I like B&H personally and I live in Canada. If I was in New York and could go to their store in person, I would do that for sure. Am sure Adorama is good too.

After purchasing more then 4 "L" lens from B&H, their customer service sold me as a long term customer. I prefer it to my local dealer now.


----------



## linuxtuxguy (Mar 26, 2012)

While it may be true for some products that what you buy at the warehouse club is different than what you get purchased elsewhere, that is NOT the case for Canon camera gear.

What you get at the warehouse club is exactly the same as what you get at any other reputable merchant.


----------



## Quasimodo (Mar 26, 2012)

To me this sounds like a luxury problem  I live in Norway, and the prices in the U.S. are extremely low compared to here.
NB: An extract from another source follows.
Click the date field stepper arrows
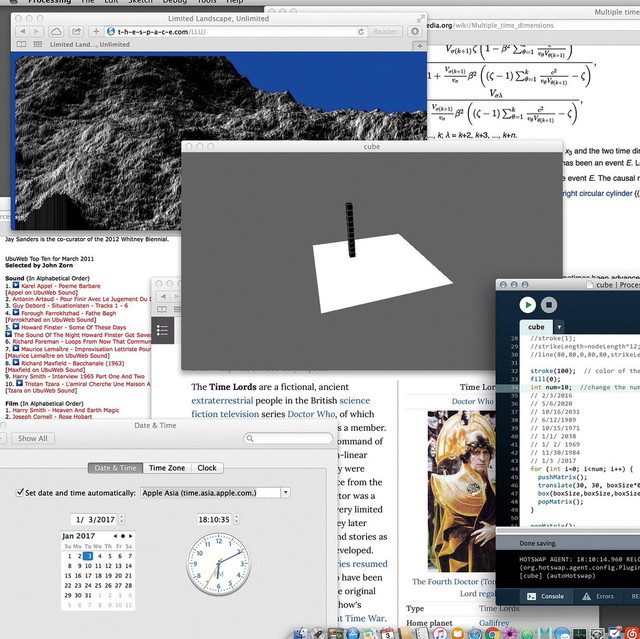Viewport: 640px width, 639px height. (x=123, y=519)
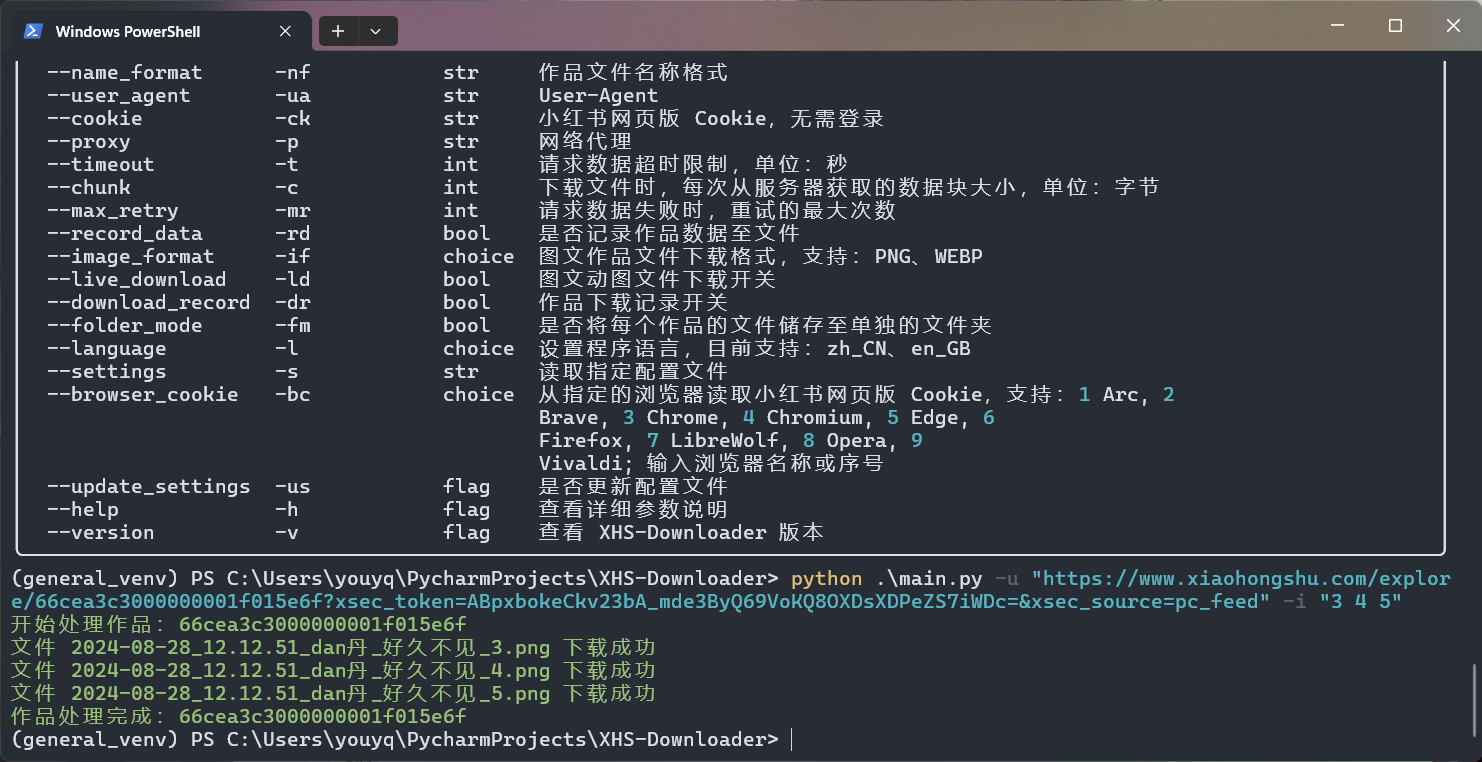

Right now I have a friend of me popping by B&H to buy me a 2x teleconverter mk III (which saves me 314 $ from the norwegian price). 
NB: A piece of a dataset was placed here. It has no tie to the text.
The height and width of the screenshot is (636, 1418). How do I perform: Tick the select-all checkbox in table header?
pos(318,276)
If I can add a question to your original one... I might be attending a week course at Harvard this summer, and I don't think the schedule allows me a trip to NY, so I wondered if there are any good places you know in Boston or in the MA area where I can get B&H prices and quality?


----------



## Mt Spokane Photography (Mar 26, 2012)

The main difference with Costco cameras is that often the manufacturers include extras, such as two lenses, or add memory cards or cases, even printers in some cases. 

This makes it a product with a different sku / bar code from that sold in camera stores, so prices cannot be easily compared. Its the manufacturers solution to allow discounting by adding extra goodies.

However, the Canon or Nikon body or lens is no different.


----------



## garyploski (Mar 27, 2012)

> ...discounting by adding extra goodies.



As Quasimodo said, it's not a bad problem to have if all the equipment is the same in quality. I wish I had something to suggest regarding Boston. Hopefully someone else can offer up a suggestion or two. 

If my understanding is correct from the experiences noted with the brick and mortar vs warehouse vs online... If I'm looking for service and to build a relationship there are a few to stick with in the NYC area and equipment standards are the same regardless where it is purchased.

Curiously, or interestingly, I'm not sure which, nobody seems to have made mention or online options.


----------